*** Material to process Section Begins ***

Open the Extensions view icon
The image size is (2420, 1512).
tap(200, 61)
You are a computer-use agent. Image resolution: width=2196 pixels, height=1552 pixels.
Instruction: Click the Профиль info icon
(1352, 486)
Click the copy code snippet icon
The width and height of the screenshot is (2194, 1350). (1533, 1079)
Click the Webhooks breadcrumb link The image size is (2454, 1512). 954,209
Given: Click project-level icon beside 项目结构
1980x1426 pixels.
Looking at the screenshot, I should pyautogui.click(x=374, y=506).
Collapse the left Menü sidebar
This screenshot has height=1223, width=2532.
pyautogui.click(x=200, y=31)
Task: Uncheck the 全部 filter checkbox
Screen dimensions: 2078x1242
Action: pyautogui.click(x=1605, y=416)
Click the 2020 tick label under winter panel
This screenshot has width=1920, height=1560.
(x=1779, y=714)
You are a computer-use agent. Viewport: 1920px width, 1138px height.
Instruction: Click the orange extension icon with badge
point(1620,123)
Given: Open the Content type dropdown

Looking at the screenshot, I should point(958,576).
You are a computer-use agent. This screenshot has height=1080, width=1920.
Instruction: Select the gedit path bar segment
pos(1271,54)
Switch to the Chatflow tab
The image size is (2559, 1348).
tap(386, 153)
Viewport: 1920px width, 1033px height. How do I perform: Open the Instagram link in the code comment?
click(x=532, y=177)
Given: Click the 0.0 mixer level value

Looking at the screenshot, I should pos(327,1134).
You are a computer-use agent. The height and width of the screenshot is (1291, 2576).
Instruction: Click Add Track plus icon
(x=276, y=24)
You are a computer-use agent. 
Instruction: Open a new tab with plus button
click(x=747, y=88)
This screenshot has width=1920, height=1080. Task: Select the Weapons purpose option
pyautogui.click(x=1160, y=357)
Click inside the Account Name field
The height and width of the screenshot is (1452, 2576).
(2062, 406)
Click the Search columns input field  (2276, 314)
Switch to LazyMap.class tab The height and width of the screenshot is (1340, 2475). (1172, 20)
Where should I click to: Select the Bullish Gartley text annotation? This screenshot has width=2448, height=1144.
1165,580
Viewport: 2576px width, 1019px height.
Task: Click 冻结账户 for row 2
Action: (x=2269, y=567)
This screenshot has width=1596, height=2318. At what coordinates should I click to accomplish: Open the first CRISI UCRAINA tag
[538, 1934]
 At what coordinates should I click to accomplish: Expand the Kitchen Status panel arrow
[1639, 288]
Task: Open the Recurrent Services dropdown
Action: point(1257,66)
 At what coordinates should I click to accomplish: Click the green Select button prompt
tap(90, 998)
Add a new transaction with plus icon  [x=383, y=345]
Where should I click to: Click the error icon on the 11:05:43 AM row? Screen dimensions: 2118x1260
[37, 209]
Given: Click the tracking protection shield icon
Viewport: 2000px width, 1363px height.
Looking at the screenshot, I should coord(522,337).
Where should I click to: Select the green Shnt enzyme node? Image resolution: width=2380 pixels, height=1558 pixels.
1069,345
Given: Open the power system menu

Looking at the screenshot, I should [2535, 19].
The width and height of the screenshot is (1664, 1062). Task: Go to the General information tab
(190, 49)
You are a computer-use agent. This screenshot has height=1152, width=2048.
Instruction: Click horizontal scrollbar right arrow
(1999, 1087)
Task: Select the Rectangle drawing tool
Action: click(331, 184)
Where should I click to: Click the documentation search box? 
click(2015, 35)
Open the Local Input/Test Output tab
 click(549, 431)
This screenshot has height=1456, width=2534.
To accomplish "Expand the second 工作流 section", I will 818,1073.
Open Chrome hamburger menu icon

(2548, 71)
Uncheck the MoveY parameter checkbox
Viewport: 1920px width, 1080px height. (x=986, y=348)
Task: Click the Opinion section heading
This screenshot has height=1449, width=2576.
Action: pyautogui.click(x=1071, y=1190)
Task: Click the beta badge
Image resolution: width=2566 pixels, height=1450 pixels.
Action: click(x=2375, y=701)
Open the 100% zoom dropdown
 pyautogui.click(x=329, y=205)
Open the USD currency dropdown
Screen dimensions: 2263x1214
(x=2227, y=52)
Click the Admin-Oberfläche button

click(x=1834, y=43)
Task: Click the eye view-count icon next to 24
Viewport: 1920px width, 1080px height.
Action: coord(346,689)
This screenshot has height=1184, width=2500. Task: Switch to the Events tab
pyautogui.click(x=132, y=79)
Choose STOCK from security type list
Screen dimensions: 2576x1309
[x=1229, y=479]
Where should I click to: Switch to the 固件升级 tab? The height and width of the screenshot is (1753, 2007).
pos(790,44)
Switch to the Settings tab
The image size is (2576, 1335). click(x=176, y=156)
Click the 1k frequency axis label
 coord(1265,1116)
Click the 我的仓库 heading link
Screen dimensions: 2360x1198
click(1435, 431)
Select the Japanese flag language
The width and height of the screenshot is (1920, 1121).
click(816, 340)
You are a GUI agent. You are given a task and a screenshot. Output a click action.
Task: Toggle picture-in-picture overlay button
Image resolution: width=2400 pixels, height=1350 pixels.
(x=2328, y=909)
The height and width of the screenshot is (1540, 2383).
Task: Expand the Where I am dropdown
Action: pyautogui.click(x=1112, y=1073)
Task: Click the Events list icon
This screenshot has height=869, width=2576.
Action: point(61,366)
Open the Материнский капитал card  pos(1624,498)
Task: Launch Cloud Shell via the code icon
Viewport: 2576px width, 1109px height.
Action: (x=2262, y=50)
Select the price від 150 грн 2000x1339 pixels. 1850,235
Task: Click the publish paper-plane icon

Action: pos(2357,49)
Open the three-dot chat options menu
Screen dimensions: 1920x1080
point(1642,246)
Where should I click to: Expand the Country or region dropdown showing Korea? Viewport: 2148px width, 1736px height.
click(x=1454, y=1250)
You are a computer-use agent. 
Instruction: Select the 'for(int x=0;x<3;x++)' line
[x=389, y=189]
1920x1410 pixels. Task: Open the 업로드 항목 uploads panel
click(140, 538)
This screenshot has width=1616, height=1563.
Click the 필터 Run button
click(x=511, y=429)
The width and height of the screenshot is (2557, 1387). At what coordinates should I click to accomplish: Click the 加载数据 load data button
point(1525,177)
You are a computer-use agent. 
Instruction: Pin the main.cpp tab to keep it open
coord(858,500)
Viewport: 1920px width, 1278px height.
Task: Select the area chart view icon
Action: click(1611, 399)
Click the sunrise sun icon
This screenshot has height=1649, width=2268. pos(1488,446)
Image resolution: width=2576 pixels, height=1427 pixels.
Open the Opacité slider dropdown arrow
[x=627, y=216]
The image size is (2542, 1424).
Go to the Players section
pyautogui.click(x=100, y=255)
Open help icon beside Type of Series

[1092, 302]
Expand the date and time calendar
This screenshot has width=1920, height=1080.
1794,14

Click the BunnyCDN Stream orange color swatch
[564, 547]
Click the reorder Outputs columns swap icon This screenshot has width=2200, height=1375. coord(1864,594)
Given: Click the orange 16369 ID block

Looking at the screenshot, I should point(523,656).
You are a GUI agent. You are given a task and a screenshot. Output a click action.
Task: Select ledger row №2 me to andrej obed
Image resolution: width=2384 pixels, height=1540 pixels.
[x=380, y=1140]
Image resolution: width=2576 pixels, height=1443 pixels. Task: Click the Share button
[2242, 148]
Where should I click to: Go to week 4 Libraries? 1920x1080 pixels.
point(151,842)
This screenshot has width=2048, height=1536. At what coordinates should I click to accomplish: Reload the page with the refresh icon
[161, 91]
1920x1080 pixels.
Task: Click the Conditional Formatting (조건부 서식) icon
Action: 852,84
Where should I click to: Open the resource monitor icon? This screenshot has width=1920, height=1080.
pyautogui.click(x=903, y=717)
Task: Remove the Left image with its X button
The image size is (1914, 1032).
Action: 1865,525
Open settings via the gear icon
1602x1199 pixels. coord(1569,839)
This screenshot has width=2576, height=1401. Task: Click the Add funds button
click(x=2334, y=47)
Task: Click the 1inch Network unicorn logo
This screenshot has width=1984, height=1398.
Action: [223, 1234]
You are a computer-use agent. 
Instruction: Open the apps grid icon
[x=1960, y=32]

*** Material to process Section Ends ***

Your instructions:
Which lines belong in the answer? Exactly those from the first line of the entries through the line holding "Collapse the left Menü sidebar", inclusive, copied unchanged.

Response area:
Open the Extensions view icon
The image size is (2420, 1512).
tap(200, 61)
You are a computer-use agent. Image resolution: width=2196 pixels, height=1552 pixels.
Instruction: Click the Профиль info icon
(1352, 486)
Click the copy code snippet icon
The width and height of the screenshot is (2194, 1350). (1533, 1079)
Click the Webhooks breadcrumb link The image size is (2454, 1512). 954,209
Given: Click project-level icon beside 项目结构
1980x1426 pixels.
Looking at the screenshot, I should pyautogui.click(x=374, y=506).
Collapse the left Menü sidebar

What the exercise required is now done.